Korallenmoos

Korallenmoos (Nertera granadensis)

zur Großansicht: Korallenmoos

Wegen des hübschen Fruchtschmucks ist auch der deutsche Name Korallenbeere in Gebrauch. Die reizende, kleine Pflanze aus der Familie der Krappgewächse (Rubiaceae) kam aus den südamerikanischen Anden nach Europa und ist hier schon seit über 200 Jahren in gärtnerischer Kultur. Man begegnet ihr auch in Australien, Tasmanien und Neuseeland.

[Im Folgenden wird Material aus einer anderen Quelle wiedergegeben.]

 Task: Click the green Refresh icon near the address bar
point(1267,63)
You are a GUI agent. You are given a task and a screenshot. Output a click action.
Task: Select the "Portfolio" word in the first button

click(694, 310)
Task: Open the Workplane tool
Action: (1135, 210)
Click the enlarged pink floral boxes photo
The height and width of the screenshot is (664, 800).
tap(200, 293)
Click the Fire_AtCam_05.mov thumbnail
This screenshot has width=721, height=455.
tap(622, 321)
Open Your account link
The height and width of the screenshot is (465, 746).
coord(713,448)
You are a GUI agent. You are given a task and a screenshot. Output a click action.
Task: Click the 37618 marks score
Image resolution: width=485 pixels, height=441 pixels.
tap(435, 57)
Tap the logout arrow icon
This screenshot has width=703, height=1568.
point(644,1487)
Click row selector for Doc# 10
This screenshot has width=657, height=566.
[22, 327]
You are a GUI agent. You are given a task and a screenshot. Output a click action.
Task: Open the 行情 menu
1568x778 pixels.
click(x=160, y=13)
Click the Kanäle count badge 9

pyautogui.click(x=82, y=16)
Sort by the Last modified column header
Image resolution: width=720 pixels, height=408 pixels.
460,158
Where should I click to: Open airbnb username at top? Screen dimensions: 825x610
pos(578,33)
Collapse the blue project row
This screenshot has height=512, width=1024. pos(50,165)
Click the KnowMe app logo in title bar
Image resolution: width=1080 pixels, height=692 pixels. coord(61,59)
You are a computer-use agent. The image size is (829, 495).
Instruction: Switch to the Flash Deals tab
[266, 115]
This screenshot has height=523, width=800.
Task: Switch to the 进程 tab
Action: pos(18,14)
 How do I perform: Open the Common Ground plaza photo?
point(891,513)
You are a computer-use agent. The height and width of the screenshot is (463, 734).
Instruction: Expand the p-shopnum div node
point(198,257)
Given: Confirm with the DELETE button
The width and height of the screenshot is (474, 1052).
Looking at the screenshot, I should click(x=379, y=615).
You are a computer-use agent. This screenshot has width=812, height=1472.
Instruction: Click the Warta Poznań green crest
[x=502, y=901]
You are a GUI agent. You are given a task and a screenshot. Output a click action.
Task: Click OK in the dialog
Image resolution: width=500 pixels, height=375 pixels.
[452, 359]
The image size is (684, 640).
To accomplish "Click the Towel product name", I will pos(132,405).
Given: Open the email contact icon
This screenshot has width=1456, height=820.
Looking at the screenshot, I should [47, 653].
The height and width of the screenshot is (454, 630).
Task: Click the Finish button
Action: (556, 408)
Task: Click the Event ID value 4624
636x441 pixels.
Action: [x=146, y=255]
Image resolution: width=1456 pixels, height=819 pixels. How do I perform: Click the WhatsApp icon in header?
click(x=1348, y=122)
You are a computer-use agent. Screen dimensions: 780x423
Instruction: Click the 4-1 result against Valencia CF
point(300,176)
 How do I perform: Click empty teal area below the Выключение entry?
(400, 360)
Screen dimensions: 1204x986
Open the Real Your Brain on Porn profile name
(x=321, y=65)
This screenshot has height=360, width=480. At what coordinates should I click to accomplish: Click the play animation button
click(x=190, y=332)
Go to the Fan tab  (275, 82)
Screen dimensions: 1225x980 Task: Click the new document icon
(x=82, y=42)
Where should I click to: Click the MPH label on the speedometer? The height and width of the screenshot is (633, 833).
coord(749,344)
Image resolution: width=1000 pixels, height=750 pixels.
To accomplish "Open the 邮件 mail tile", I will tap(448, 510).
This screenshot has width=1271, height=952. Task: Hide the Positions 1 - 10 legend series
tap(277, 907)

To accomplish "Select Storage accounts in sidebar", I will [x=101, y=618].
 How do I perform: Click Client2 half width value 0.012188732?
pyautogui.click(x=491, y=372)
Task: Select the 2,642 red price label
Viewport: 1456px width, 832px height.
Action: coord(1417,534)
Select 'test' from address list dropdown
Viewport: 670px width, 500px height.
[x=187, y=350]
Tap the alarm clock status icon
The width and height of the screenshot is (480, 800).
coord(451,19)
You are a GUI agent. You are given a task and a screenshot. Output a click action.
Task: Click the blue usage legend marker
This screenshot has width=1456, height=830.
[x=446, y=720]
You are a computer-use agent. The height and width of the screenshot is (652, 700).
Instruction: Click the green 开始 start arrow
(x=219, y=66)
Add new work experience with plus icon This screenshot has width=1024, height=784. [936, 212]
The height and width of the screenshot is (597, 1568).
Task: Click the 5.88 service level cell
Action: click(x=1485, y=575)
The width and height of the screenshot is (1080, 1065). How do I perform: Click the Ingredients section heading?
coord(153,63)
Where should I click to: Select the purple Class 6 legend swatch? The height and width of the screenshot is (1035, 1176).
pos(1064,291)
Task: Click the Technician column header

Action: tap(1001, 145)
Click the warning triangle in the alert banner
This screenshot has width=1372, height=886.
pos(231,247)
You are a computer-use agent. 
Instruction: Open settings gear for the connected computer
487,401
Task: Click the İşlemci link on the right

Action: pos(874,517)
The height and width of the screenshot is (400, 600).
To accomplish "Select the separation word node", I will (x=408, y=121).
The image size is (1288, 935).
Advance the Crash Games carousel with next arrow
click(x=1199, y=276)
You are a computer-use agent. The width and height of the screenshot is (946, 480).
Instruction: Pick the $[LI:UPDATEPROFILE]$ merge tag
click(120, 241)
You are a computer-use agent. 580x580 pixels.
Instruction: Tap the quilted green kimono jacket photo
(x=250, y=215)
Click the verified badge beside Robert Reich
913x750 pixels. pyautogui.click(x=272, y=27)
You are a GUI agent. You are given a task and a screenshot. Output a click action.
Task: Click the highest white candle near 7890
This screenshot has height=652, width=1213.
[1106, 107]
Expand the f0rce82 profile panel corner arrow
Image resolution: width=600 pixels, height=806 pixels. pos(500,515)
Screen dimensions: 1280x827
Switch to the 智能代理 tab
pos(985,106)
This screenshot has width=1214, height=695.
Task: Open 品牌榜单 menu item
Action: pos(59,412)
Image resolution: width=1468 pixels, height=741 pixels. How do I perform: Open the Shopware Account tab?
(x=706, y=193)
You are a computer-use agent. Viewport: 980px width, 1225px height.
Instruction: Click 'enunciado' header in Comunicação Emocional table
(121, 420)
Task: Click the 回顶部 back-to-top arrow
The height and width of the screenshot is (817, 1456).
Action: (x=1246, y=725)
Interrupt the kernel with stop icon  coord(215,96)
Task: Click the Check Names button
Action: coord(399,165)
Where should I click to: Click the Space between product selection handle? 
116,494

Die polsterartige Staude mit dünnen Stängeln und winzigen, runden Blättchen wird nur etwa 15 bis 20 cm hoch. Die Blüte ist unscheinbar, die zwischen August und Dezember erscheinenden runden Beeren in Rot, Orange, Gelb oder Weiß sind dafür um so auffälliger. Leider wird Nertera häufig als kurzlebige Wegwerfpflanze behandelt, doch man kann sie leicht weiterkultivieren, wenn man ihr zuträgliche Bedingungen bietet. Ohne den farbigen Fruchtschmuck erinnert die Pflanze an das Bubiköpfchen, mit dem sie allerdings nicht verwandt ist.
 

TIPP zum Kauf des Korallenmooses

Greifen Sie zu, wenn Pflanzen mit verschieden farbigen Beeren angeboten werden. Auf einem langen, schmalen, vielleicht wellenförmigen Untersetzer angeordnet, hat man im Nu eine hübsche Tischdekoration.
 

Der beste Standort des Korallenmooses

Der Standort sollte sehr hell, aber nicht sonnig und stets frisch und kühl sein, um so länger hält sich der hübsche Beerenschmuck. Mäßige Temperaturen bis etwa 20 °C sind günstig, nachts genügen 12 bis 16 °C. Zum Überwintern stellt man die Pflanze an einen hellen, nur etwa 10 °C warmen Platz.

Pflege des Korallenmooses

Höhere Luftfeuchte ist günstig, aber direktes Besprühen des Laubes ist zu vermeiden. Während der Wachstumszeit gleichmäßig feucht halten, im Winter, vor allem bei niedrigen Temperaturen, weniger gießen. Gedüngt wird nur schwach konzentriert alle vier Wochen. Das Umtopfen erfolgt in ein durchlässiges, sandiges Substrat.

Vermehren des Korallenmooses

Leicht lässt sich das Korallenmoos im zeitigen Frühjahr oder nach dem Abfallen der Früchte durch Teilen vermehren. Auch Aussaat im Februar/März ist möglich. Dafür ist Bodenwärme nötig, ein beheizbares Zimmergewächshaus wäre von Vorteil.

Häufige Schädlinge und Fäulnis des Korallenmooses

An einem zu warmen Standort, vor allem im Winter, stellen sich bald Schädlinge ein. Fäulnis entsteht bei anhaltender Blattfeuchte.